Northwestern Wins Programming Contest, Advances to World Finals

Team Mildcat wins for the second year in a row

They’ve done it again!

For the second year in a row, a McCormick team has won the Association for Computing Machinery (ACM) Mid-Central USA Regional Programming Contest. 

Left to right: Professor Goce Trajcevski (coach), David Wang, Siyuan Cai, Edward Kim, and contest director Professor Borja Sotomayor.Three undergraduates in electrical engineering and computer science—David Wang, Siyuan Cai, and Edward Kim—made up the victorious Team Mildcat. Goce Trajcevski, senior lecturer and assistant chair of electrical engineering and computer science, served as their coach.

The contest took place Nov. 1 at the University of Chicago.

Sponsored by IBM, the ACM International Collegiate Programming Contest (ICPC) is an annual, multi-tiered competitive programming challenge among several universities around the world. During the contest, teams of three students are given five hours to solve 8 to 12 programming problems. They must submit solutions as programs in C, C++, or Java, which are then used to run on test data.
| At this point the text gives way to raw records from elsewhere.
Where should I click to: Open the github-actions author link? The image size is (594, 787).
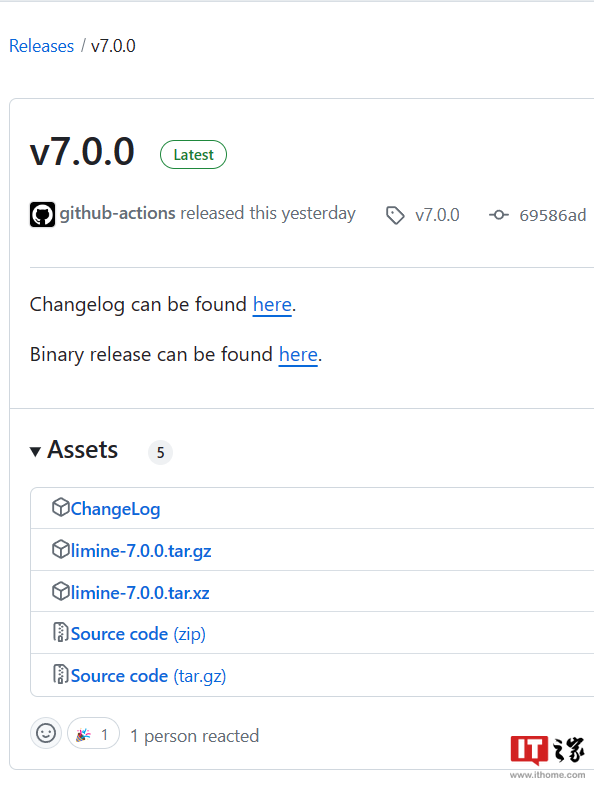coord(117,214)
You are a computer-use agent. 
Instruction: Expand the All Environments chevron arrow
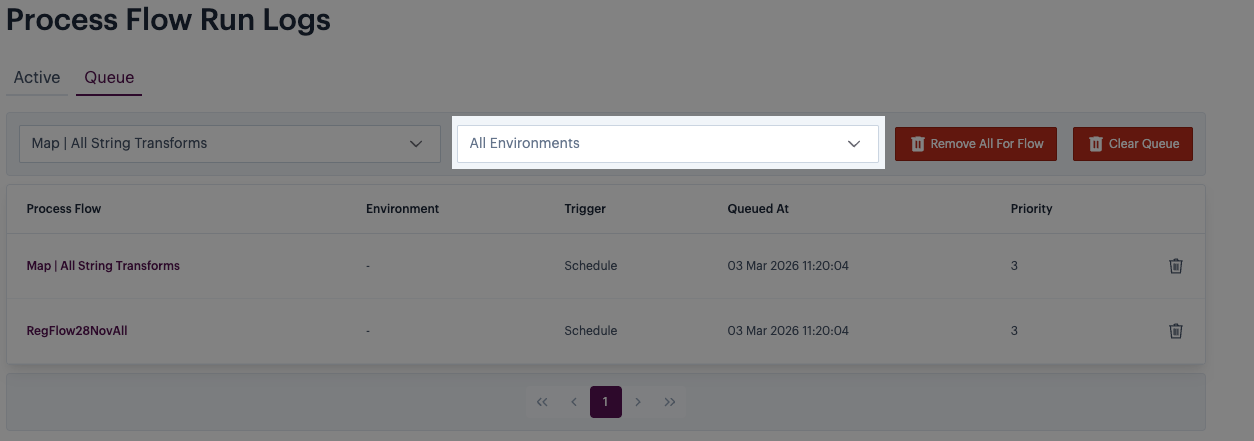click(854, 144)
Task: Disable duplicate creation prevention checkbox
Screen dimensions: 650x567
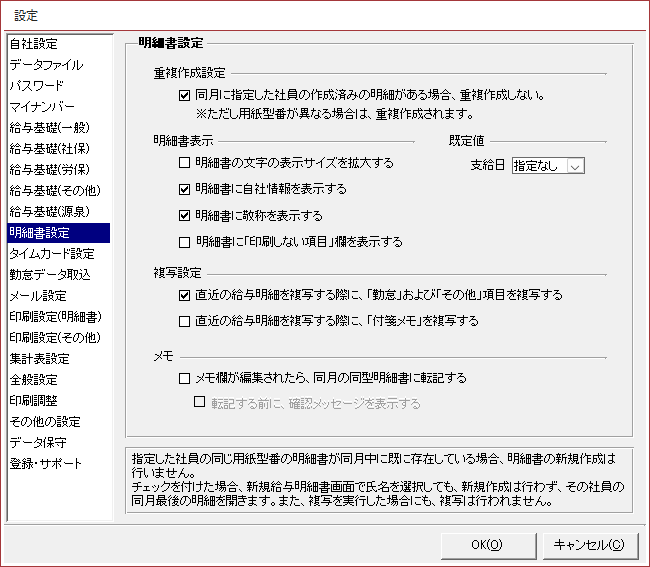Action: coord(184,96)
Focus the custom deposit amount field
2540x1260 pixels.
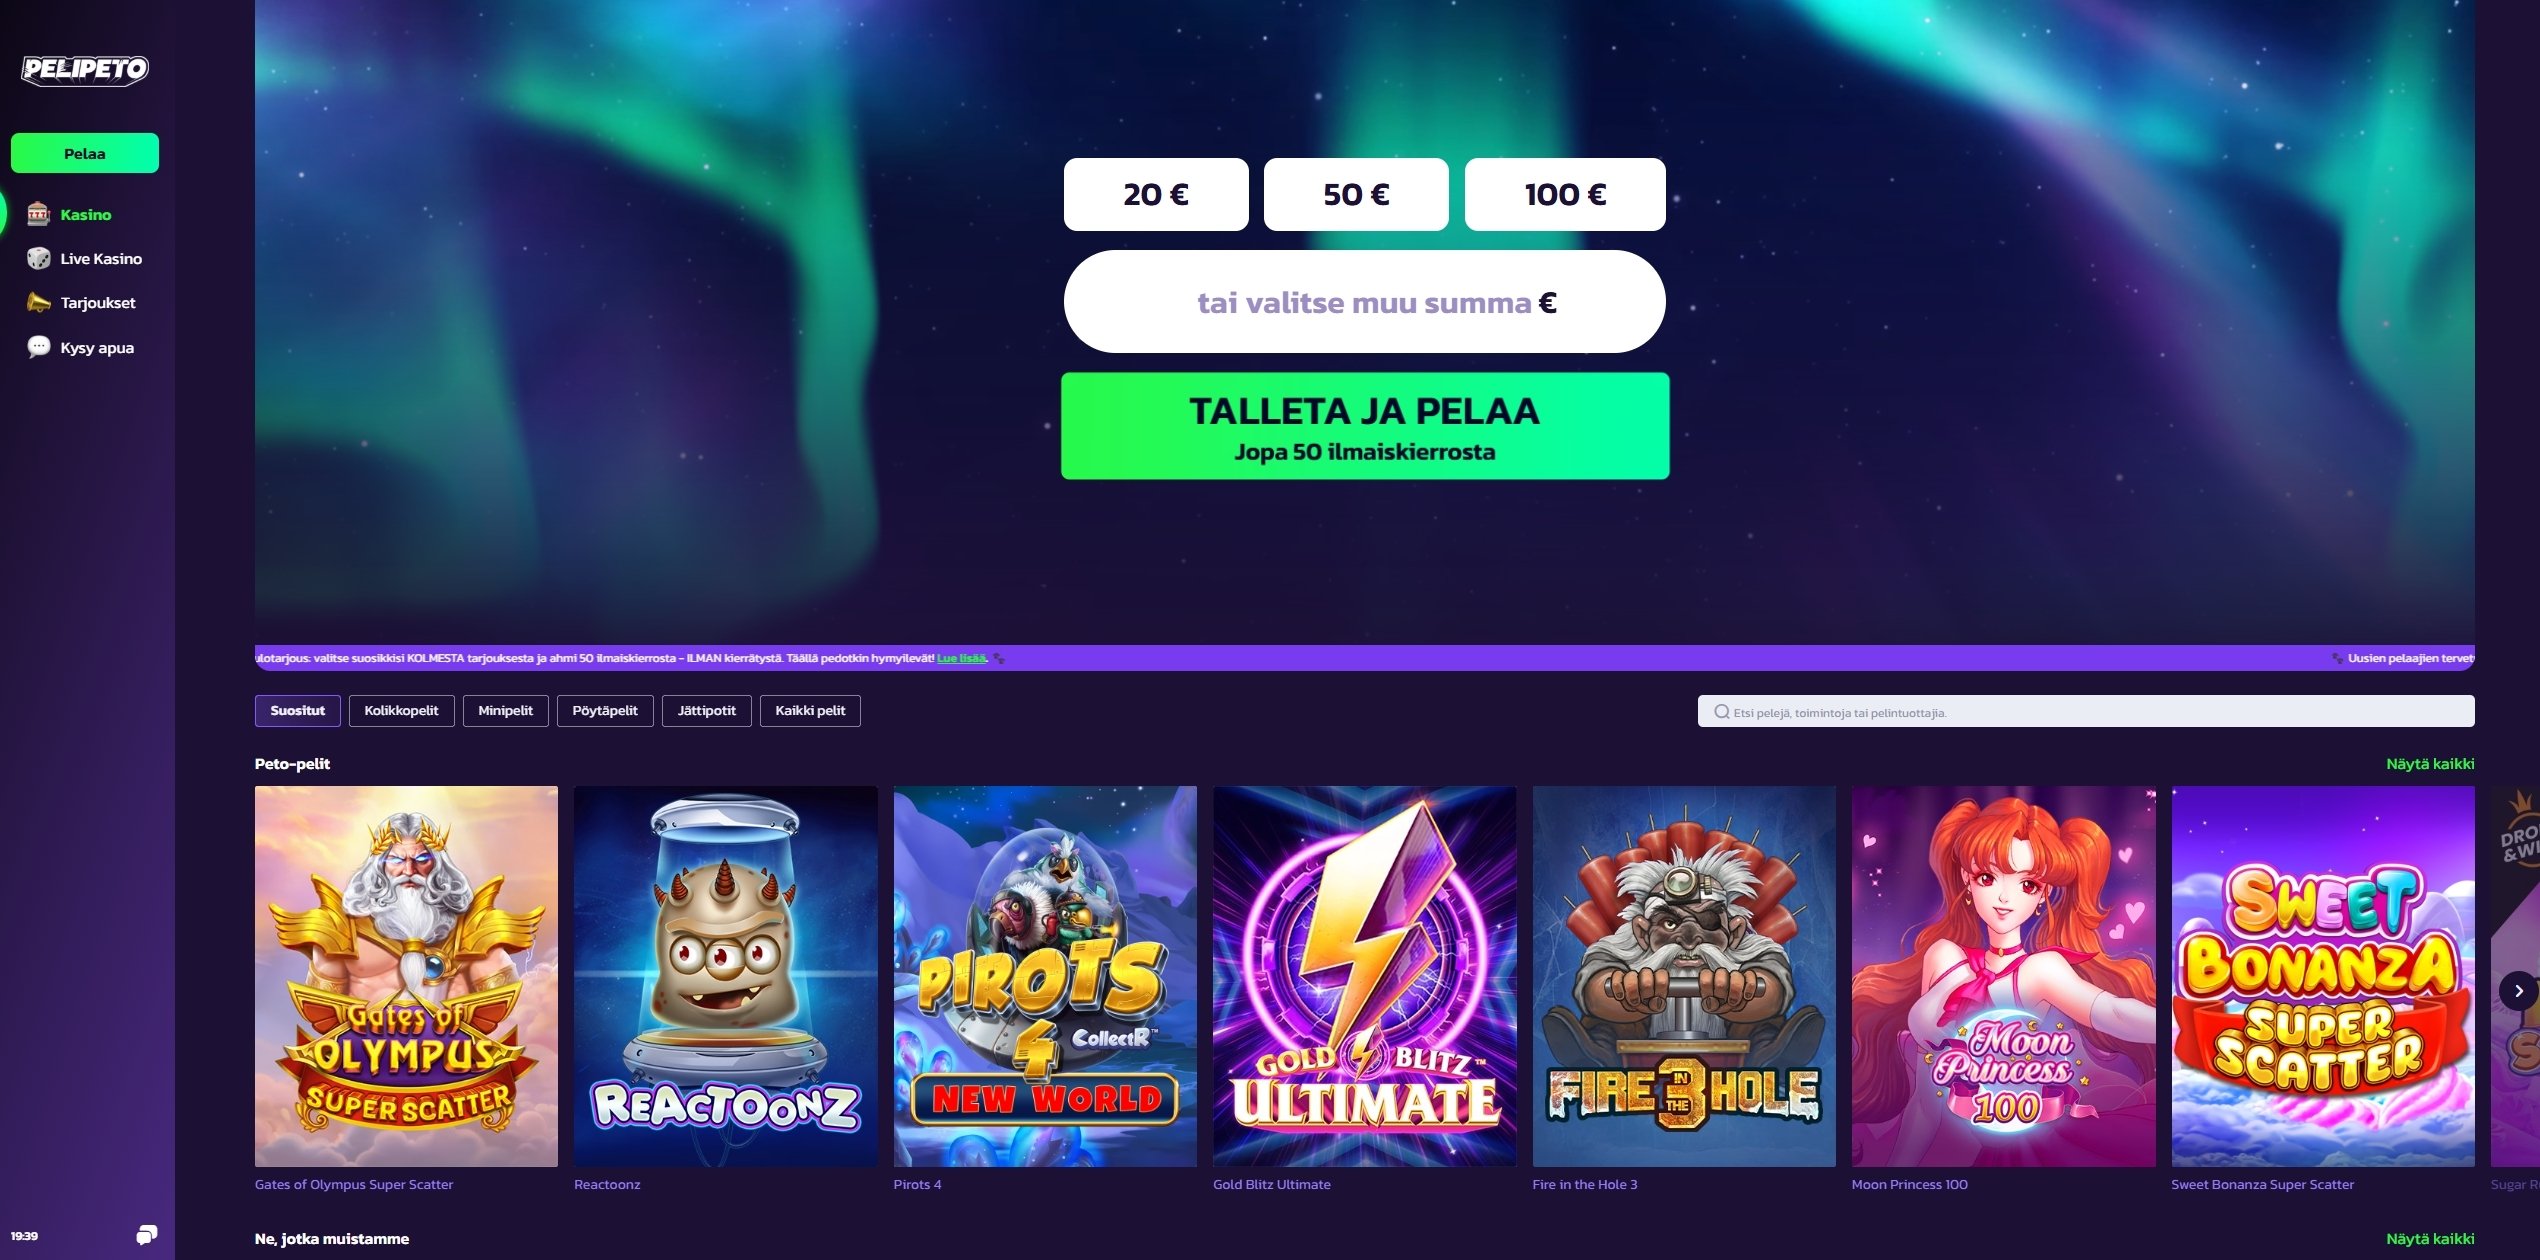[x=1365, y=301]

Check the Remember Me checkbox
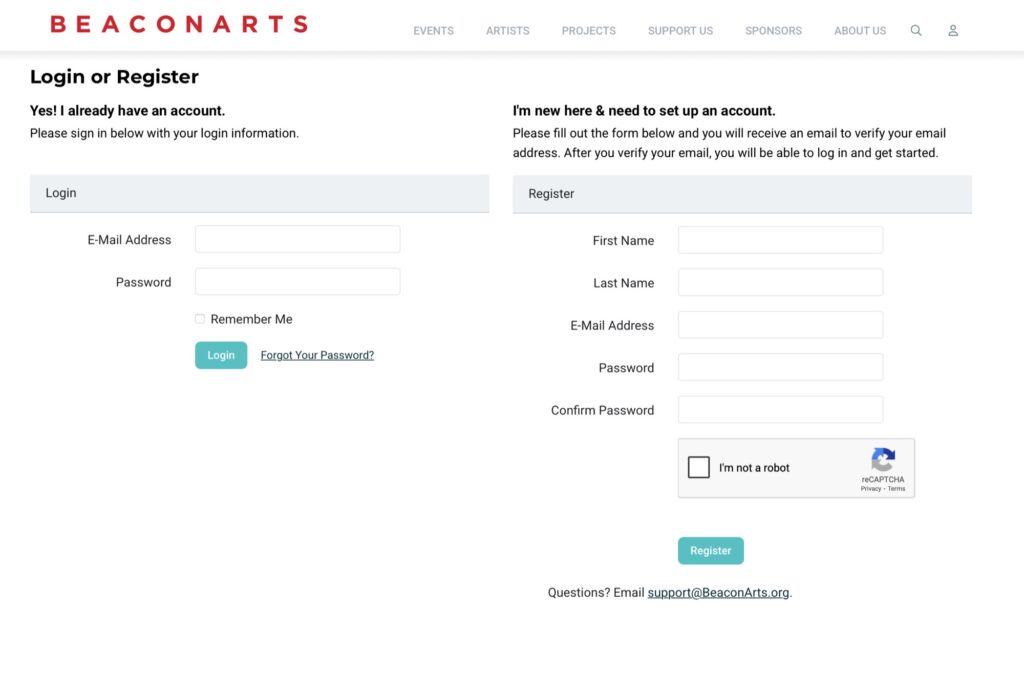tap(200, 319)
In a narrow battle, the Mildcats scored a one-point victory over the second place University of Chicago team. The Mildcats clinched the win by submitting their code just one minute faster than their competitors. A second Northwestern team, the Wildcats, took 10th place out of 146 teams.

For its next challenge, Team Mildcat will travel to Morocco for the 2015 ACM-ICPC World Finals in May.